What is needed is an exact transcription of every record below.

Stored entries
◆ ◆ ◆ ◆ ◆
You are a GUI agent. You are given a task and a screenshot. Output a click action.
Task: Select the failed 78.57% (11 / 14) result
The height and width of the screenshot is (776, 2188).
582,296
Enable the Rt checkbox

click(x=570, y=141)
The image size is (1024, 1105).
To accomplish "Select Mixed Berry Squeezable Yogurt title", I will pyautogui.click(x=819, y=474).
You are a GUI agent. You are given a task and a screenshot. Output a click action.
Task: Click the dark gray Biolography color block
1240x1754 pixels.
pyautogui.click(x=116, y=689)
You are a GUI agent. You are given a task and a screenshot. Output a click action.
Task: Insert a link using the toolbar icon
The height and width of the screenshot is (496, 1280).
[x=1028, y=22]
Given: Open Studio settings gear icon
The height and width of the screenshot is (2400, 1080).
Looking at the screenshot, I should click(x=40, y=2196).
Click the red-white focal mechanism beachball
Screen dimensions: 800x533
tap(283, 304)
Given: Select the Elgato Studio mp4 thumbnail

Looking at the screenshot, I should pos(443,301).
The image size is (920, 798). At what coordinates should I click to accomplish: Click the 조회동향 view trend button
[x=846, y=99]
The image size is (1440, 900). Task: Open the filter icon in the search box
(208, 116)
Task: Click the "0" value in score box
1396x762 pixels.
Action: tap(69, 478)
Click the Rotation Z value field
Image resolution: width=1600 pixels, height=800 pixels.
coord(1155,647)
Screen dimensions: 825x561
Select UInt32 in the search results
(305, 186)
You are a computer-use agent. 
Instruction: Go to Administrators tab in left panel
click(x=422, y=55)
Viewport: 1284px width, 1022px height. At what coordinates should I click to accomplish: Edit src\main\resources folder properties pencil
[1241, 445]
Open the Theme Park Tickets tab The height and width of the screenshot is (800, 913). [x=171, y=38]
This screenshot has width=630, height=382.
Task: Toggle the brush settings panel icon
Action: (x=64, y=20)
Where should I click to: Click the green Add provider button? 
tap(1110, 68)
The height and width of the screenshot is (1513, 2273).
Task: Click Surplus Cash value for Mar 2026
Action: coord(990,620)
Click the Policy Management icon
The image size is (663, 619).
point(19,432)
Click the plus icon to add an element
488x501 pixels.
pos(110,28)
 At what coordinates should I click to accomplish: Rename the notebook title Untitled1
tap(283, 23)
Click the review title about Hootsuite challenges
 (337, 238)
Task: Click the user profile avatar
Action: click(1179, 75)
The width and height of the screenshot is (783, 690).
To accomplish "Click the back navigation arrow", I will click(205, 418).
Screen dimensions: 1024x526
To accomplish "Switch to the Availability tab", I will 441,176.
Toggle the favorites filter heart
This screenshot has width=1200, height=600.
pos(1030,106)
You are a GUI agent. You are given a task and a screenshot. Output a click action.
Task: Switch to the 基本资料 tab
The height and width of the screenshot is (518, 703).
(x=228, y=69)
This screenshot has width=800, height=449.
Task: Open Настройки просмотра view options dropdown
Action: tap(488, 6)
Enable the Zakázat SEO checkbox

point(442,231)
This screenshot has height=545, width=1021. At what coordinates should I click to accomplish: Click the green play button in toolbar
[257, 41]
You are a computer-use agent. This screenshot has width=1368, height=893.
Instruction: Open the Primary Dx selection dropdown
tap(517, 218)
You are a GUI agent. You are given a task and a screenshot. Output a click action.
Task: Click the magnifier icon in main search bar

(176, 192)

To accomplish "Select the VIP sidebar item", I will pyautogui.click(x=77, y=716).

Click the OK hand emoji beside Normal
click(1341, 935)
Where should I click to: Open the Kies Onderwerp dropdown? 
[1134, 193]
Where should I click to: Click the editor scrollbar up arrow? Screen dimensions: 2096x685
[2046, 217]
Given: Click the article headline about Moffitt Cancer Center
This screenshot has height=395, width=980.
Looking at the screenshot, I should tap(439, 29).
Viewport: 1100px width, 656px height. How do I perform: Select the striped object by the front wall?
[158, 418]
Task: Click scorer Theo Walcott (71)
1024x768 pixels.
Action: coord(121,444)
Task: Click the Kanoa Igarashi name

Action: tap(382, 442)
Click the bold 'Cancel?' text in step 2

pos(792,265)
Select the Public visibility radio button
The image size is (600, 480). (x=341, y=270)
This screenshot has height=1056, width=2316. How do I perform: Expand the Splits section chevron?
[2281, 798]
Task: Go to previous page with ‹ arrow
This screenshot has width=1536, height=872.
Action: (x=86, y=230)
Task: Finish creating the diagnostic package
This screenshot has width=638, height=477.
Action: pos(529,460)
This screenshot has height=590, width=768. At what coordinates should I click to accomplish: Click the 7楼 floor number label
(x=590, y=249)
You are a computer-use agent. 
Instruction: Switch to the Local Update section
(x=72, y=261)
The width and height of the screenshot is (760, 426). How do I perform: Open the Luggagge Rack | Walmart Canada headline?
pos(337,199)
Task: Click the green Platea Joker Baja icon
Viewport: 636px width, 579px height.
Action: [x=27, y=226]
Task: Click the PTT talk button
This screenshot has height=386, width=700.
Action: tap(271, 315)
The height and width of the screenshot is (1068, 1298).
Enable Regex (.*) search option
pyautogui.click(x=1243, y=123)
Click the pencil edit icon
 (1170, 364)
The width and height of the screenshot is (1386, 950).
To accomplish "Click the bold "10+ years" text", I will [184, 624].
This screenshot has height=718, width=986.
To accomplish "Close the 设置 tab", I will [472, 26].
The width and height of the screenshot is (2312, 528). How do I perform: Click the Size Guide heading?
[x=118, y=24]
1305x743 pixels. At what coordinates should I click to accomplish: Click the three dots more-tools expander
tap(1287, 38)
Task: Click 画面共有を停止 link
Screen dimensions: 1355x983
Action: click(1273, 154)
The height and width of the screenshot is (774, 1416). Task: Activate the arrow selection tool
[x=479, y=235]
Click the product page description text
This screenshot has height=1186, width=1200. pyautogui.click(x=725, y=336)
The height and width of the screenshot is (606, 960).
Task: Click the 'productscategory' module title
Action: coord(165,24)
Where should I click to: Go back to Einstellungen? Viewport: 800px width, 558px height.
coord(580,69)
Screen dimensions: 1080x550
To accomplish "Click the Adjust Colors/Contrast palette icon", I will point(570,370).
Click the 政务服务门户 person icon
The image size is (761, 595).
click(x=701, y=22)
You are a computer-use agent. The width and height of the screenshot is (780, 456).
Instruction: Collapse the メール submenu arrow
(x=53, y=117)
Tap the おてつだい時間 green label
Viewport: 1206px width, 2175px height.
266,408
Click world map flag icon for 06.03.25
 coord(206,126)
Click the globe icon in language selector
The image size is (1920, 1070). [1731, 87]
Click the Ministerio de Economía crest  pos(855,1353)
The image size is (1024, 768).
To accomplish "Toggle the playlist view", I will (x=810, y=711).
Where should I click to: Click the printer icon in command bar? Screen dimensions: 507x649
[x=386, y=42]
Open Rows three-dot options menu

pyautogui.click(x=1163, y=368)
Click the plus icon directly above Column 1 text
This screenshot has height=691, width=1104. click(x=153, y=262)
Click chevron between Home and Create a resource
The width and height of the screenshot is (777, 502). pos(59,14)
◆ ◆ ◆ ◆ ◆
**THE COMPLETED TASK:**
You are a GUI agent. You are given a task and a screenshot. Output a click action.
Task: Select the failed 78.57% (11 / 14) result
The height and width of the screenshot is (776, 2188).
582,296
Enable the Rt checkbox

click(x=570, y=141)
The image size is (1024, 1105).
To accomplish "Select Mixed Berry Squeezable Yogurt title", I will pyautogui.click(x=819, y=474).
You are a GUI agent. You are given a task and a screenshot. Output a click action.
Task: Click the dark gray Biolography color block
1240x1754 pixels.
pyautogui.click(x=116, y=689)
You are a GUI agent. You are given a task and a screenshot. Output a click action.
Task: Insert a link using the toolbar icon
The height and width of the screenshot is (496, 1280).
[x=1028, y=22]
Given: Open Studio settings gear icon
The height and width of the screenshot is (2400, 1080).
Looking at the screenshot, I should click(x=40, y=2196).
Click the red-white focal mechanism beachball
Screen dimensions: 800x533
tap(283, 304)
Given: Select the Elgato Studio mp4 thumbnail

Looking at the screenshot, I should pos(443,301).
The image size is (920, 798). At what coordinates should I click to accomplish: Click the 조회동향 view trend button
[x=846, y=99]
The image size is (1440, 900). Task: Open the filter icon in the search box
(208, 116)
Task: Click the "0" value in score box
1396x762 pixels.
Action: tap(69, 478)
Click the Rotation Z value field
Image resolution: width=1600 pixels, height=800 pixels.
coord(1155,647)
Screen dimensions: 825x561
Select UInt32 in the search results
(305, 186)
You are a computer-use agent. 
Instruction: Go to Administrators tab in left panel
click(x=422, y=55)
Viewport: 1284px width, 1022px height. At what coordinates should I click to accomplish: Edit src\main\resources folder properties pencil
[1241, 445]
Open the Theme Park Tickets tab The height and width of the screenshot is (800, 913). [x=171, y=38]
This screenshot has width=630, height=382.
Task: Toggle the brush settings panel icon
Action: (x=64, y=20)
Where should I click to: Click the green Add provider button? 
tap(1110, 68)
The height and width of the screenshot is (1513, 2273).
Task: Click Surplus Cash value for Mar 2026
Action: coord(990,620)
Click the Policy Management icon
The image size is (663, 619).
point(19,432)
Click the plus icon to add an element
488x501 pixels.
pos(110,28)
 At what coordinates should I click to accomplish: Rename the notebook title Untitled1
tap(283, 23)
Click the review title about Hootsuite challenges
 (337, 238)
Task: Click the user profile avatar
Action: click(1179, 75)
The width and height of the screenshot is (783, 690).
To accomplish "Click the back navigation arrow", I will click(205, 418).
Screen dimensions: 1024x526
To accomplish "Switch to the Availability tab", I will 441,176.
Toggle the favorites filter heart
This screenshot has width=1200, height=600.
pos(1030,106)
You are a GUI agent. You are given a task and a screenshot. Output a click action.
Task: Switch to the 基本资料 tab
The height and width of the screenshot is (518, 703).
(x=228, y=69)
This screenshot has width=800, height=449.
Task: Open Настройки просмотра view options dropdown
Action: tap(488, 6)
Enable the Zakázat SEO checkbox

point(442,231)
This screenshot has height=545, width=1021. At what coordinates should I click to accomplish: Click the green play button in toolbar
[257, 41]
You are a computer-use agent. This screenshot has width=1368, height=893.
Instruction: Open the Primary Dx selection dropdown
tap(517, 218)
You are a GUI agent. You are given a task and a screenshot. Output a click action.
Task: Click the magnifier icon in main search bar

(176, 192)

To accomplish "Select the VIP sidebar item", I will pyautogui.click(x=77, y=716).

Click the OK hand emoji beside Normal
click(1341, 935)
Where should I click to: Open the Kies Onderwerp dropdown? 
[1134, 193]
Where should I click to: Click the editor scrollbar up arrow? Screen dimensions: 2096x685
[2046, 217]
Given: Click the article headline about Moffitt Cancer Center
This screenshot has height=395, width=980.
Looking at the screenshot, I should tap(439, 29).
Viewport: 1100px width, 656px height. How do I perform: Select the striped object by the front wall?
[158, 418]
Task: Click scorer Theo Walcott (71)
1024x768 pixels.
Action: coord(121,444)
Task: Click the Kanoa Igarashi name

Action: tap(382, 442)
Click the bold 'Cancel?' text in step 2

pos(792,265)
Select the Public visibility radio button
The image size is (600, 480). (x=341, y=270)
This screenshot has height=1056, width=2316. How do I perform: Expand the Splits section chevron?
[2281, 798]
Task: Go to previous page with ‹ arrow
This screenshot has width=1536, height=872.
Action: (x=86, y=230)
Task: Finish creating the diagnostic package
This screenshot has width=638, height=477.
Action: pos(529,460)
This screenshot has height=590, width=768. At what coordinates should I click to accomplish: Click the 7楼 floor number label
(x=590, y=249)
You are a computer-use agent. 
Instruction: Switch to the Local Update section
(x=72, y=261)
The width and height of the screenshot is (760, 426). How do I perform: Open the Luggagge Rack | Walmart Canada headline?
pos(337,199)
Task: Click the green Platea Joker Baja icon
Viewport: 636px width, 579px height.
Action: [x=27, y=226]
Task: Click the PTT talk button
This screenshot has height=386, width=700.
Action: tap(271, 315)
The height and width of the screenshot is (1068, 1298).
Enable Regex (.*) search option
pyautogui.click(x=1243, y=123)
Click the pencil edit icon
 (1170, 364)
The width and height of the screenshot is (1386, 950).
To accomplish "Click the bold "10+ years" text", I will [184, 624].
This screenshot has height=718, width=986.
To accomplish "Close the 设置 tab", I will [472, 26].
The width and height of the screenshot is (2312, 528). How do I perform: Click the Size Guide heading?
[x=118, y=24]
1305x743 pixels. At what coordinates should I click to accomplish: Click the three dots more-tools expander
tap(1287, 38)
Task: Click 画面共有を停止 link
Screen dimensions: 1355x983
Action: click(1273, 154)
The height and width of the screenshot is (774, 1416). Task: Activate the arrow selection tool
[x=479, y=235]
Click the product page description text
This screenshot has height=1186, width=1200. pyautogui.click(x=725, y=336)
The height and width of the screenshot is (606, 960).
Task: Click the 'productscategory' module title
Action: coord(165,24)
Where should I click to: Go back to Einstellungen? Viewport: 800px width, 558px height.
coord(580,69)
Screen dimensions: 1080x550
To accomplish "Click the Adjust Colors/Contrast palette icon", I will point(570,370).
Click the 政务服务门户 person icon
The image size is (761, 595).
click(x=701, y=22)
You are a computer-use agent. The width and height of the screenshot is (780, 456).
Instruction: Collapse the メール submenu arrow
(x=53, y=117)
Tap the おてつだい時間 green label
Viewport: 1206px width, 2175px height.
266,408
Click world map flag icon for 06.03.25
 coord(206,126)
Click the globe icon in language selector
The image size is (1920, 1070). [1731, 87]
Click the Ministerio de Economía crest  pos(855,1353)
The image size is (1024, 768).
To accomplish "Toggle the playlist view", I will (x=810, y=711).
Where should I click to: Click the printer icon in command bar? Screen dimensions: 507x649
[x=386, y=42]
Open Rows three-dot options menu

pyautogui.click(x=1163, y=368)
Click the plus icon directly above Column 1 text
This screenshot has height=691, width=1104. click(x=153, y=262)
Click chevron between Home and Create a resource
The width and height of the screenshot is (777, 502). pos(59,14)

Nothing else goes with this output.